Ce Dimanche 28 Mars i8y . . . Cher Papa, Je suis fort malheureux. Tous le monde ici est fou. Mes earnerades sont des me chant. Quand je suis parti ils mon prit et fat fait de la prison.
IL FAUT EN-VOYER ME CHERCHER TOUS DE SUITE je vous embrasse Embrassez pour moi Jules, Ursus et Ulysse, Zoro et le Petit Gabriel votre bien malheureux
Fils Jean
All in all he was much in trouble. His reputation had become bad and he was watched. And so it took him several weeks before he got away again.
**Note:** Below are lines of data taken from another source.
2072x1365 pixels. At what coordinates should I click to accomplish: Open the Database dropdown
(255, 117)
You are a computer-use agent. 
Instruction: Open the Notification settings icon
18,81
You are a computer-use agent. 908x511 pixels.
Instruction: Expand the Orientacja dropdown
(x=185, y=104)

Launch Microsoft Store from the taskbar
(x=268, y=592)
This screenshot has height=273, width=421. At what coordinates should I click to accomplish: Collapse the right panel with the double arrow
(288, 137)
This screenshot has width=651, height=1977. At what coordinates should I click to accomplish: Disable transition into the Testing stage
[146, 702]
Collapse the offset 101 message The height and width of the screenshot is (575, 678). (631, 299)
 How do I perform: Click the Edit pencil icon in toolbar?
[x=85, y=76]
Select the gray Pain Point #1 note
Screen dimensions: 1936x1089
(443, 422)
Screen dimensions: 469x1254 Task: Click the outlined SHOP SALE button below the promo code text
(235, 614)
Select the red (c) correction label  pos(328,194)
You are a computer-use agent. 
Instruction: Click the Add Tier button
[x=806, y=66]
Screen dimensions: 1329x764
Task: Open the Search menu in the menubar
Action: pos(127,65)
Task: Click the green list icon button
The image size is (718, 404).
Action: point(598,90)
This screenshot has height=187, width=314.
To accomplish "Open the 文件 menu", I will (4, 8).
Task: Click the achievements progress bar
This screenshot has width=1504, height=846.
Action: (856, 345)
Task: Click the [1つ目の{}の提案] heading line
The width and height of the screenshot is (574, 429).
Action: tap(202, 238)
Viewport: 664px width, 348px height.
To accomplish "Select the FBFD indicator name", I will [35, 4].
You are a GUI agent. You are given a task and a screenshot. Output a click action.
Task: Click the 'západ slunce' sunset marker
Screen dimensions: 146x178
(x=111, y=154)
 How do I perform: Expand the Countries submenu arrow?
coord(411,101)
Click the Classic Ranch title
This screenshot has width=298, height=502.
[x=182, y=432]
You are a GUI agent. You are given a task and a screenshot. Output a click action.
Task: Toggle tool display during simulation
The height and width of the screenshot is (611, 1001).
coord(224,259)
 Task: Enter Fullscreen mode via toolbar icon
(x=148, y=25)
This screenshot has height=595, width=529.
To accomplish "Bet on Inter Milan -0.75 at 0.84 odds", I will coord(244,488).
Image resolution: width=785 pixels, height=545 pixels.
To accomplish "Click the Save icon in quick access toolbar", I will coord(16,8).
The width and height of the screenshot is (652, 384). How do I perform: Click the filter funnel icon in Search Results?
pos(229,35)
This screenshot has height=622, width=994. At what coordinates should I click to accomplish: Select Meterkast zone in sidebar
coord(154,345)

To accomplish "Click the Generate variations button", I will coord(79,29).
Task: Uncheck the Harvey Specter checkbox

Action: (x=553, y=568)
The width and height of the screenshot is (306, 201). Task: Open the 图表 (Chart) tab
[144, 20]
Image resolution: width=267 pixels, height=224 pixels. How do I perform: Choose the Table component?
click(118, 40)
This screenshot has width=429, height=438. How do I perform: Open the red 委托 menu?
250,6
Julius meanwhile did not fare too badly at his crammer's. The work surprised and bored him—"at my age!"— and there was rather an amount of it. Unlike his brother's, his hand was formed and ornamental; but like Johannes's it was illegible, and like Johannes he had never learnt to spell. He was also vexed by the necessity impressed upon him to become correct in German, pointing out that as he was supposed to be sent en poste elsewhere it would surely be more sensible to learn languages. There were compensations. Bonn was not at the end of the world, and there was an excellent train service. Every week he spent a day or two in Holland or in Belgium, looking at Bruges and Ghent, eating oysters at Amsterdam, gutting antique shops, walking evening streets in Brussels and waterfronts at Antwerp and Delft. He looked: he picked up things: he learnt. It was still a time of finds, and he developed an eye and a shrewd manner with the dealers. At
Liege he stalked a table for three weeks. "Quel dommage" cried the shopman, "qu'un homme si elegant puisse etre aussi radin."